------ STUDY MATERIAL

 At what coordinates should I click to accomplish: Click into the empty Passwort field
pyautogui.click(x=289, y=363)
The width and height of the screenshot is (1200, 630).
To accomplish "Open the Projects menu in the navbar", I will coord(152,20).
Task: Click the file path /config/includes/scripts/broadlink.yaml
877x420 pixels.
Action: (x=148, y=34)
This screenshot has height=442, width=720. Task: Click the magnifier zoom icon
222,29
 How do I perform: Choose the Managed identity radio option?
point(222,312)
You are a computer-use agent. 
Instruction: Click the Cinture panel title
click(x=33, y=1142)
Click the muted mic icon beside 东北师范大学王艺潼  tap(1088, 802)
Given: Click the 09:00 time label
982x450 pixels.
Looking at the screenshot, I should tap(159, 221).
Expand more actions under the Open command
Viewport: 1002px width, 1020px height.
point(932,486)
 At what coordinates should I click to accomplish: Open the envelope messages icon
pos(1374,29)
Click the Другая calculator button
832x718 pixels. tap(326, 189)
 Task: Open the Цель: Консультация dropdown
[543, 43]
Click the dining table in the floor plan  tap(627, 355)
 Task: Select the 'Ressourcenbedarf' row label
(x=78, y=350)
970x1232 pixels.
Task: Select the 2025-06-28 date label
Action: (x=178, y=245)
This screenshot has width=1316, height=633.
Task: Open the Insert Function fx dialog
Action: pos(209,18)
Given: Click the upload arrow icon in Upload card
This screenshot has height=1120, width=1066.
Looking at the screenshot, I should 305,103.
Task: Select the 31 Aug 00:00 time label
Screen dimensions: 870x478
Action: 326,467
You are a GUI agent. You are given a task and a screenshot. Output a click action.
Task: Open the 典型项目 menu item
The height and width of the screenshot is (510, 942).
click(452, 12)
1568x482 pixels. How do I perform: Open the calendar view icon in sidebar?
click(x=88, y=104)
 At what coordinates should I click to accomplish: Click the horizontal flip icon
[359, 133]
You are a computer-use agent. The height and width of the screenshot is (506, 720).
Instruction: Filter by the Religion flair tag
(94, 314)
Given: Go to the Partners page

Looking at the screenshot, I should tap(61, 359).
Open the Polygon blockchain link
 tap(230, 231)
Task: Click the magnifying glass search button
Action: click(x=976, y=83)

------------

## INSTRUCTIONS TO FOLLOW
Count up the lines of the data that include "time". Reply with a number only.

## ANSWER SECTION
2